§ PROBLEM DESCRIPTION: Search the entries below for "will" and copy each matching line.

Collected data entries:
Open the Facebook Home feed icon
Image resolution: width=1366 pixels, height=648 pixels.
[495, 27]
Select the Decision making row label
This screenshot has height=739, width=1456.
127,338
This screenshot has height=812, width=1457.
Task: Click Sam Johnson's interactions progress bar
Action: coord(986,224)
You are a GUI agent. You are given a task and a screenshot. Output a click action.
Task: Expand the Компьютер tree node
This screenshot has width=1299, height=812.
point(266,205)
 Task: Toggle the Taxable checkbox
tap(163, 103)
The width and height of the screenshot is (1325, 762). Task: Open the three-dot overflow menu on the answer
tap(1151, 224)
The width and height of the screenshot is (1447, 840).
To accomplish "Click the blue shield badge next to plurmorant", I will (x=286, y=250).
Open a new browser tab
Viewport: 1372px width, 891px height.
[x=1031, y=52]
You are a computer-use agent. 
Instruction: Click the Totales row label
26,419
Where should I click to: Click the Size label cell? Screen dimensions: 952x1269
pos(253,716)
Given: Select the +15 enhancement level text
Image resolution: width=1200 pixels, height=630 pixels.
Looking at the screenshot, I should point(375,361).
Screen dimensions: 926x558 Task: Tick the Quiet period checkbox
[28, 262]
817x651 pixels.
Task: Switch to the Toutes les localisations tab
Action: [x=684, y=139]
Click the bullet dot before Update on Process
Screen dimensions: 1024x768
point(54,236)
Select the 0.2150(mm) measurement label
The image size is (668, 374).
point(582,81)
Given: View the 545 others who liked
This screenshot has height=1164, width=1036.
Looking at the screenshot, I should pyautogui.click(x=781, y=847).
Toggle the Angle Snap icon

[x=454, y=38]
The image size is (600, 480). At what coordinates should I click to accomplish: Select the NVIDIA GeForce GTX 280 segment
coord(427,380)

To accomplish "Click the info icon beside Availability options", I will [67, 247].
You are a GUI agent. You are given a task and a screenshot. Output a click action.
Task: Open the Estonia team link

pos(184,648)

§ OUTPUT:
To accomplish "Click the blue shield badge next to plurmorant", I will (x=286, y=250).
To accomplish "Click the info icon beside Availability options", I will [67, 247].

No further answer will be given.